START MATERIAL SUPPLIED

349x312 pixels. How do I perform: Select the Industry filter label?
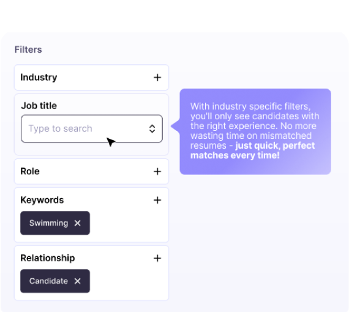39,78
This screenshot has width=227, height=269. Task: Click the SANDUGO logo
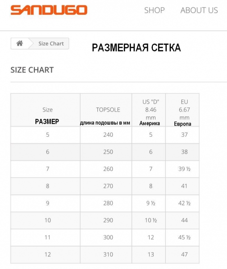point(49,10)
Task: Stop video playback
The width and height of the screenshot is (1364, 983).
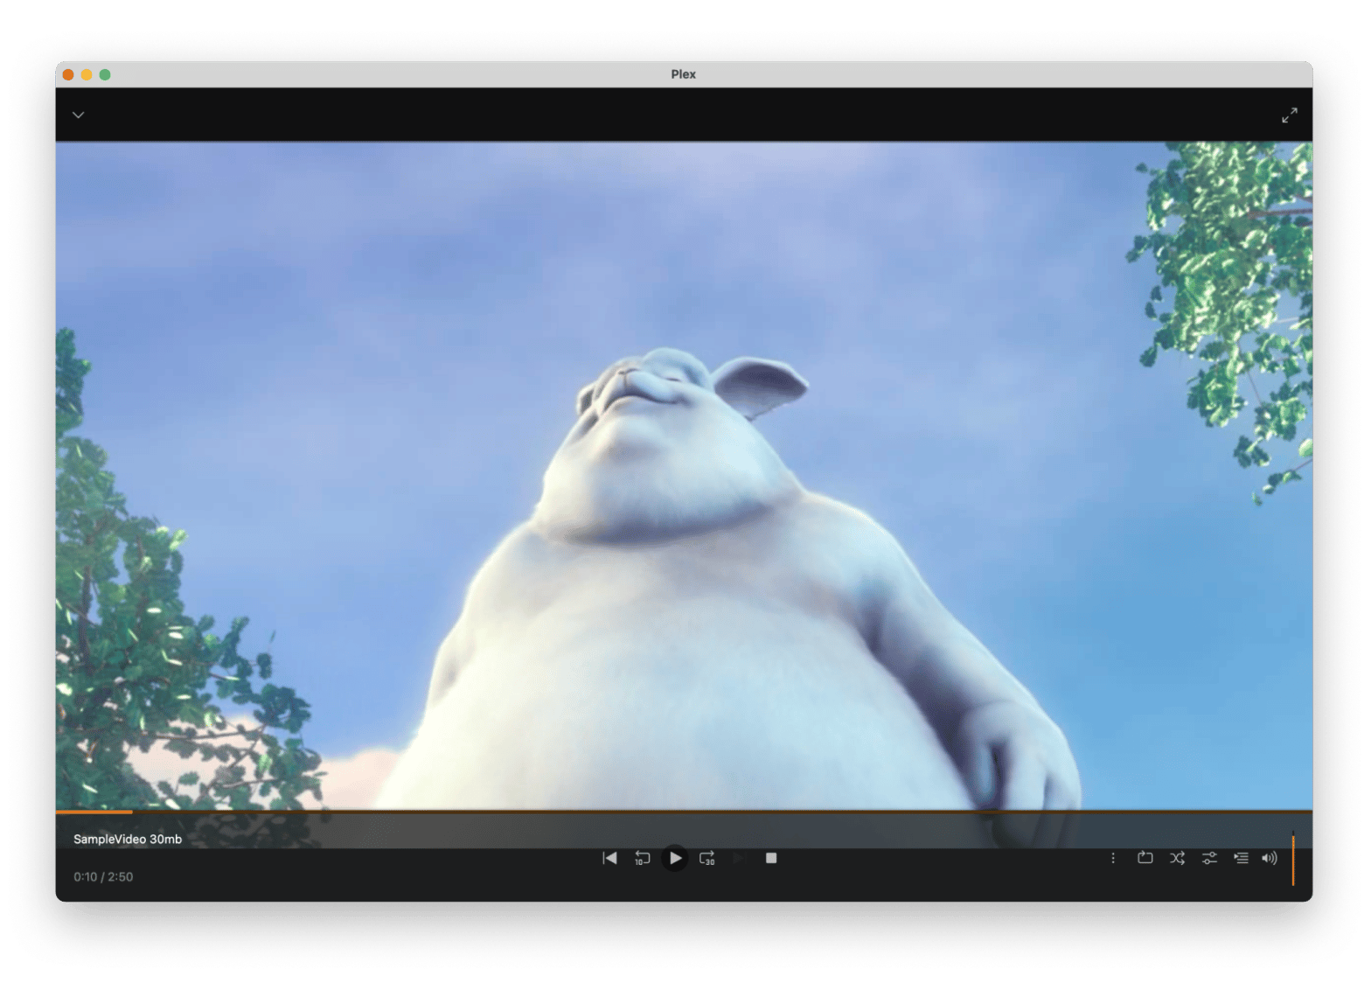Action: [x=771, y=858]
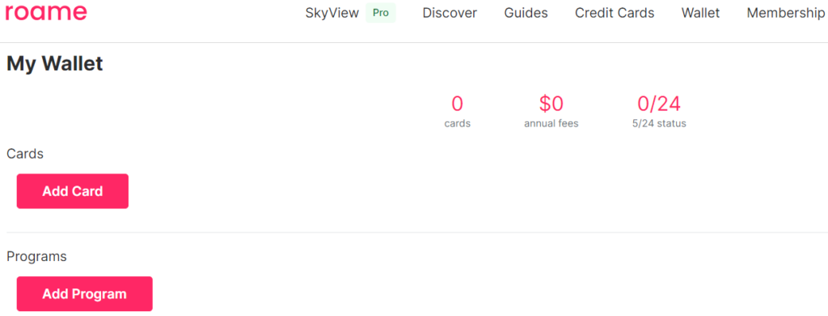
Task: Click the Programs section label
Action: (36, 257)
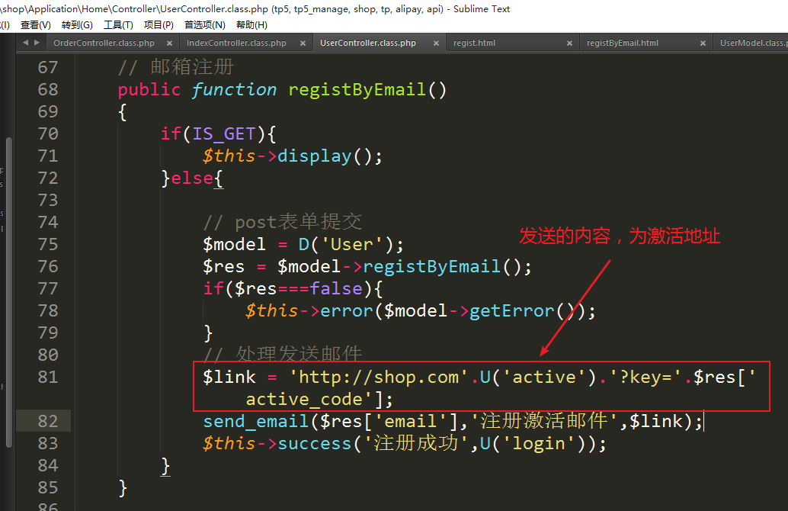Close the UserController.class.php tab
Viewport: 788px width, 511px height.
click(x=435, y=43)
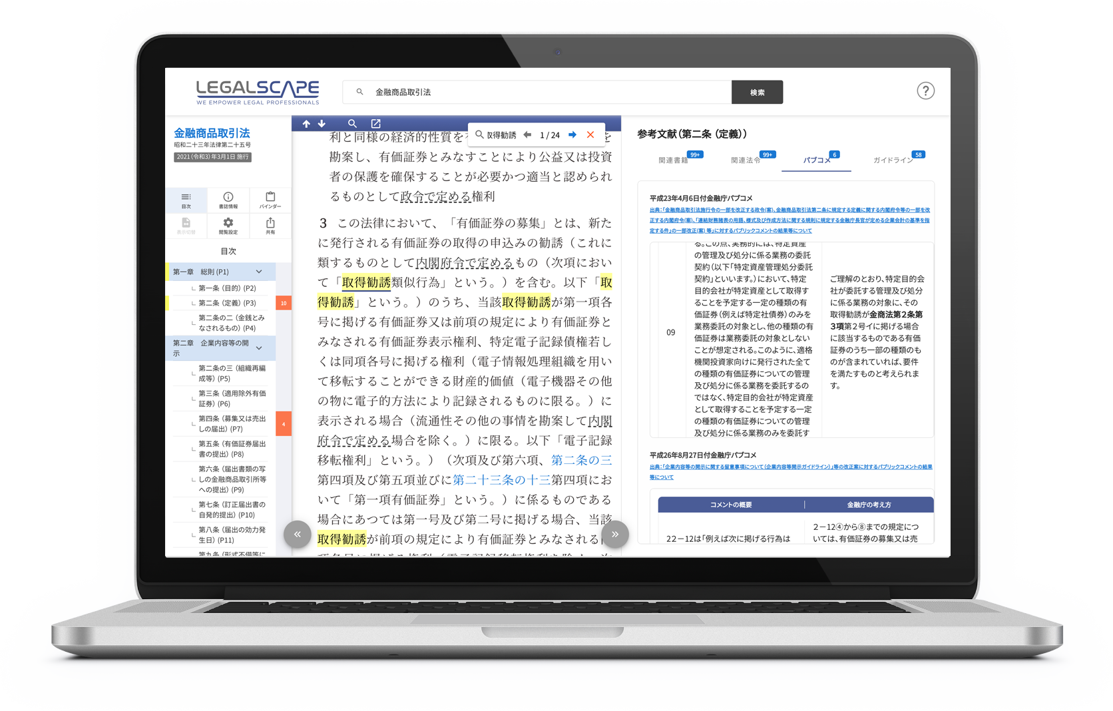Open the バインダー binder

coord(270,200)
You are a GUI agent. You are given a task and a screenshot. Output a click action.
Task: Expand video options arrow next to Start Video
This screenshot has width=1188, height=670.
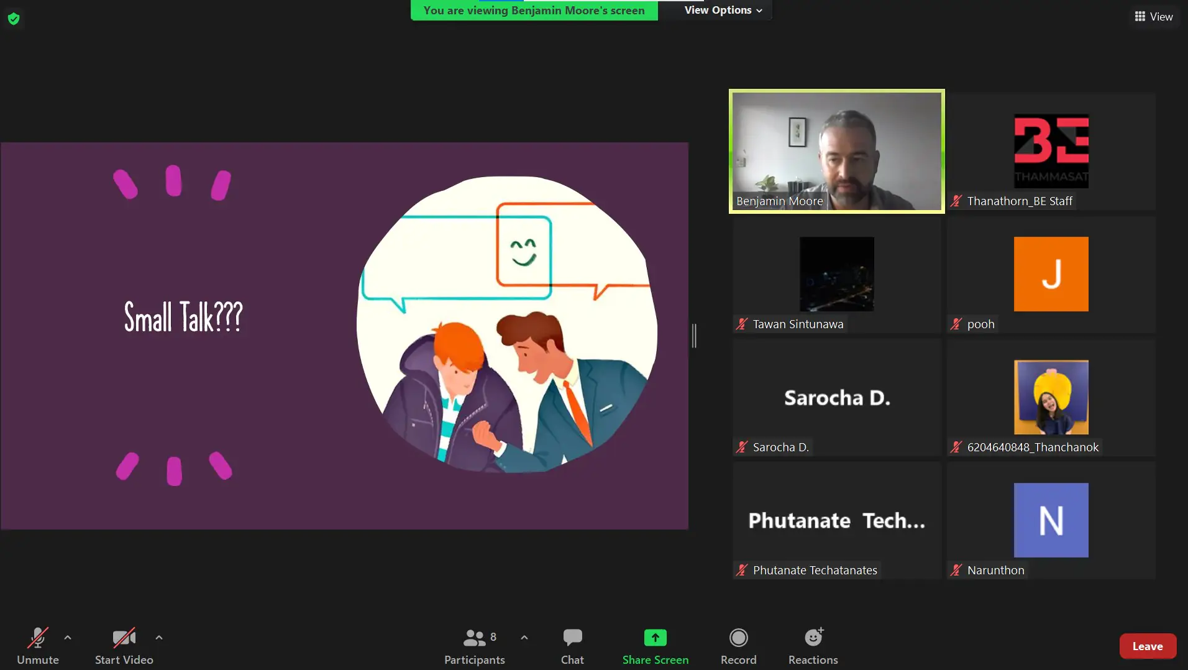159,637
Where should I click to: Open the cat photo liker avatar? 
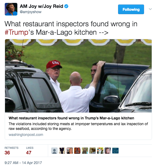(93, 151)
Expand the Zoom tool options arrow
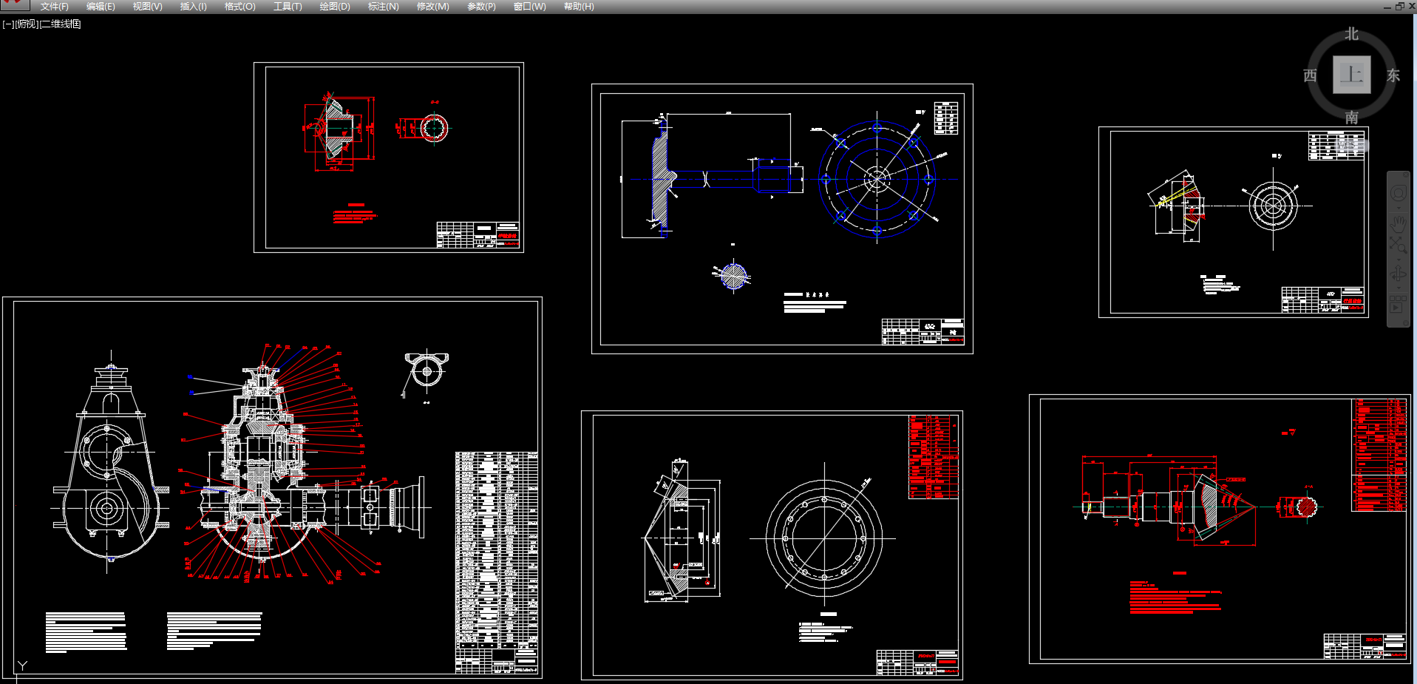1417x684 pixels. pos(1398,260)
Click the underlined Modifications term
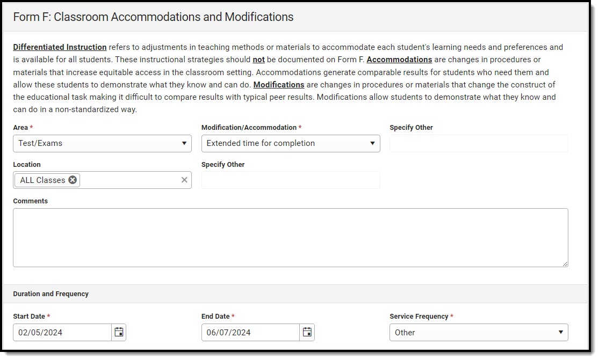 [279, 85]
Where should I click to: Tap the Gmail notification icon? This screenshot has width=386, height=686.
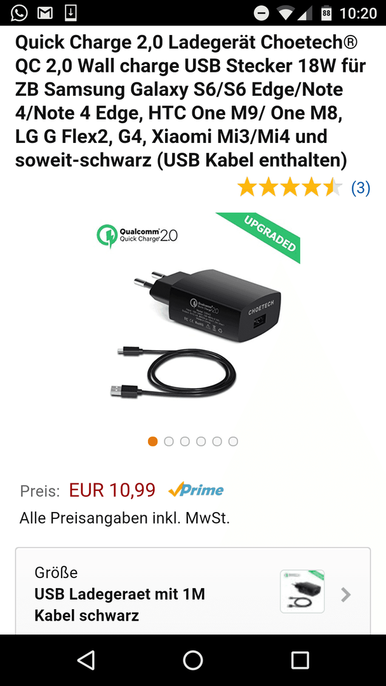point(45,13)
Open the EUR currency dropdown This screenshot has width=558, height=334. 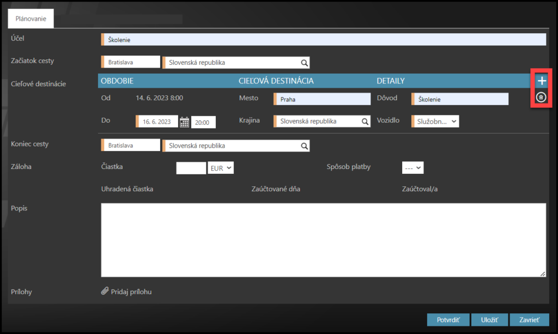coord(221,168)
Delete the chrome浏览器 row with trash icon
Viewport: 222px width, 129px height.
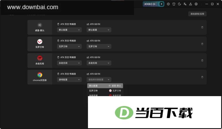click(202, 77)
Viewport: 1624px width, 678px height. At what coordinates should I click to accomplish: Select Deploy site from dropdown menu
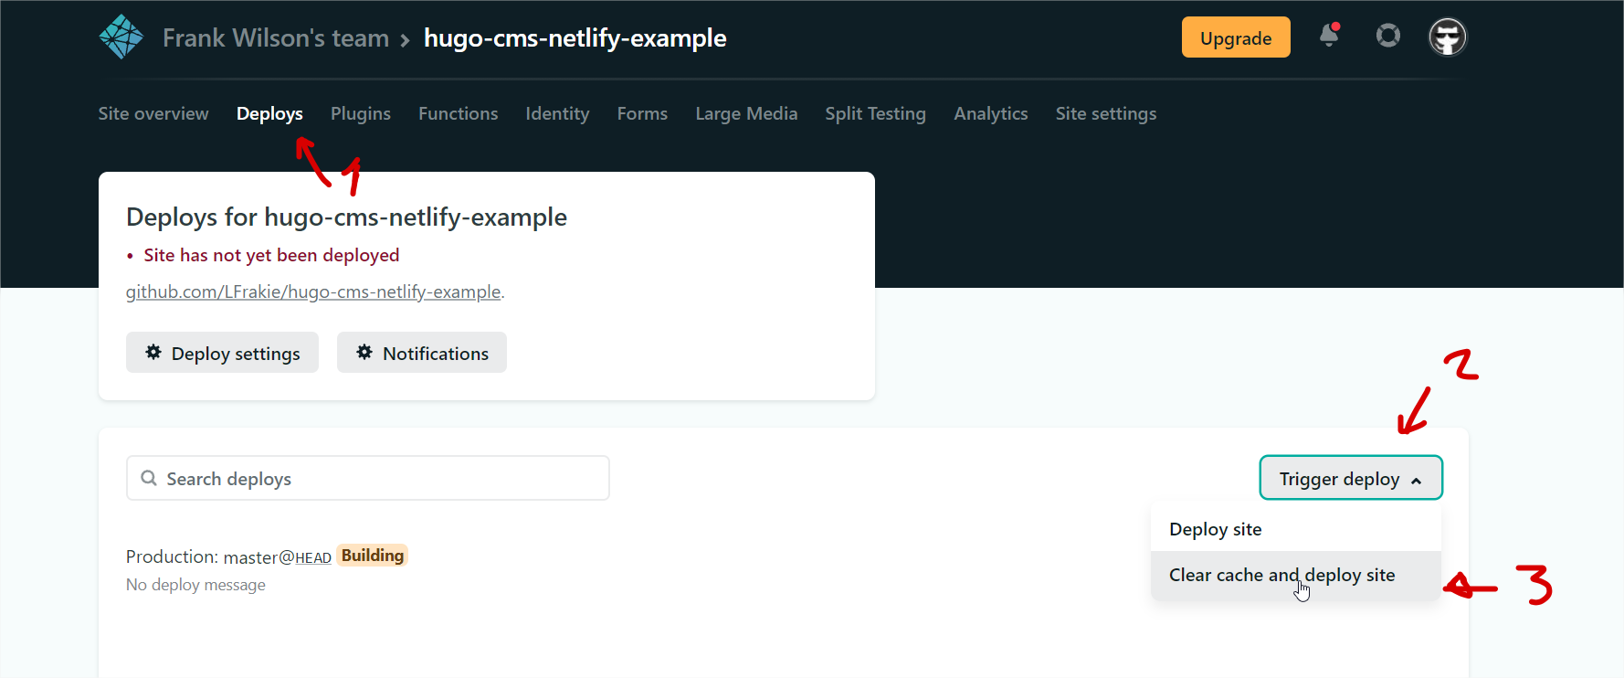1215,529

END MATERIAL SUPPLIED

#### REQUIRED WORK
In the data above, find each line that uses the string "video". Copy it.

#### EXERCISE RESULT
Task: Stop video playback
Task: Expand video options arrow next to Start Video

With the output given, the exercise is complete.